Poderá objectar-se que a normatividade que deflui da conjugação do disposto no art.º 62º com o estabelecido no art.º 32º da referida Lei de Defesa Nacional não tem a natureza de um comando imediatamente prescritivo, quanto à aplicação aos militares da GNR do Regulamento de Disciplina Militar e do Código de Justiça Militar, que seja regulador das relações jurídicas e como tal aplicável imediatamente, mas antes simplesmente que externa uma opção político-legislativa quanto ao regime a definir no futuro – uma espécie de norma programática - relativamente à sua sujeição ao regime disciplinar e penal a aprovar posteriormente. Ora, relativamente a esta matéria, há que acentuar, desde logo, que a aplicabilidade, aos ‘militares e agentes militarizados dos quadros permanentes e dos contratados em serviço efectivo na Guarda Nacional Republicana’ [sendo que, no caso sub judicio, apenas importa relevar a situação relativamente aos militares dos quadros permanentes em serviço efectivo], do regime a que alude o art.º 32º se apresenta feita no art.º 69º da referida Lei de Defesa Nacional (Lei n.º 29/82) como uma opção político-legislativa tomada a título definitivo, ao contrário do que acontece, no n.º 2 do mesmo artigo, relativamente à Polícia de Segurança Pública. Sendo assim, e porque a sujeição a esse especial regime disciplinar e penal dos militares da GNR era já o regime que vigorava até então, não se vêm razões para se defender que apenas o regime a definir no futuro, de acordo como os procedimentos normativos estabelecidos nesse art.º 32º, passaria a aplicar-se-lhes.
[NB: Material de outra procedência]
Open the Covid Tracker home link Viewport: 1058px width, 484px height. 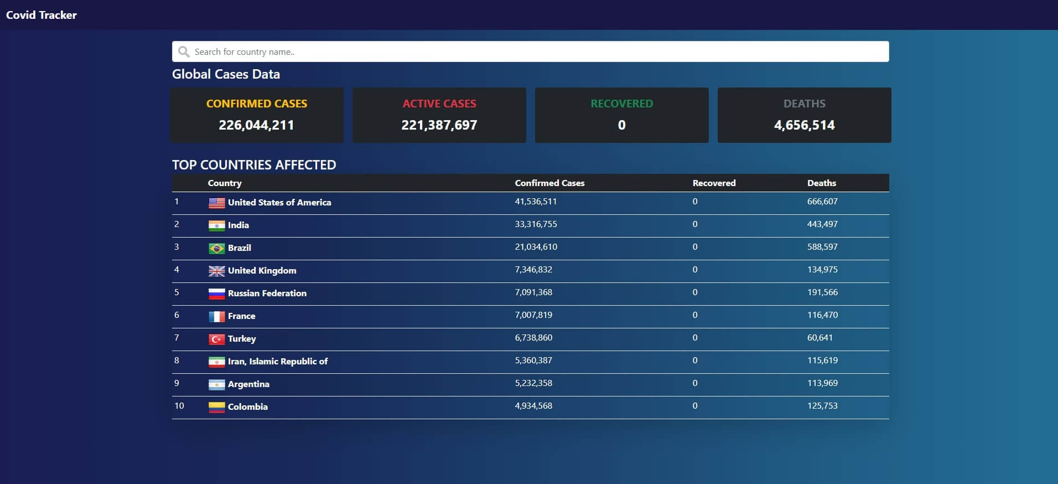click(x=42, y=15)
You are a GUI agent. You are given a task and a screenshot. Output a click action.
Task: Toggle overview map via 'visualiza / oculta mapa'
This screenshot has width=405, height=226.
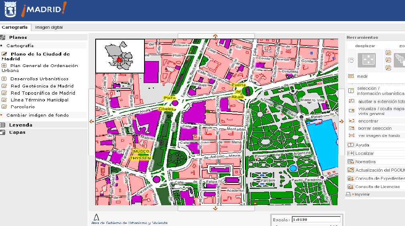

De qualquer modo - e mesmo para quem assim pense - não pode deixar de concluir-se que, perante o disposto nos art.os 2º, alínea e), 4º, 5º e 16º da referida Lei n.º 11/89, de 1 de Junho, passou a ser aplicável aos militares da GNR no activo o regime disciplinar já então em vigor para os militares, independentemente da intenção legislativa manifestada no art.º 17º da mesma Lei de vir a ser aprovado um novo ‘Regulamento de Disciplina Militar por lei da Assembleia da República ou, mediante autorização legislativa, por decreto-lei do Governo’.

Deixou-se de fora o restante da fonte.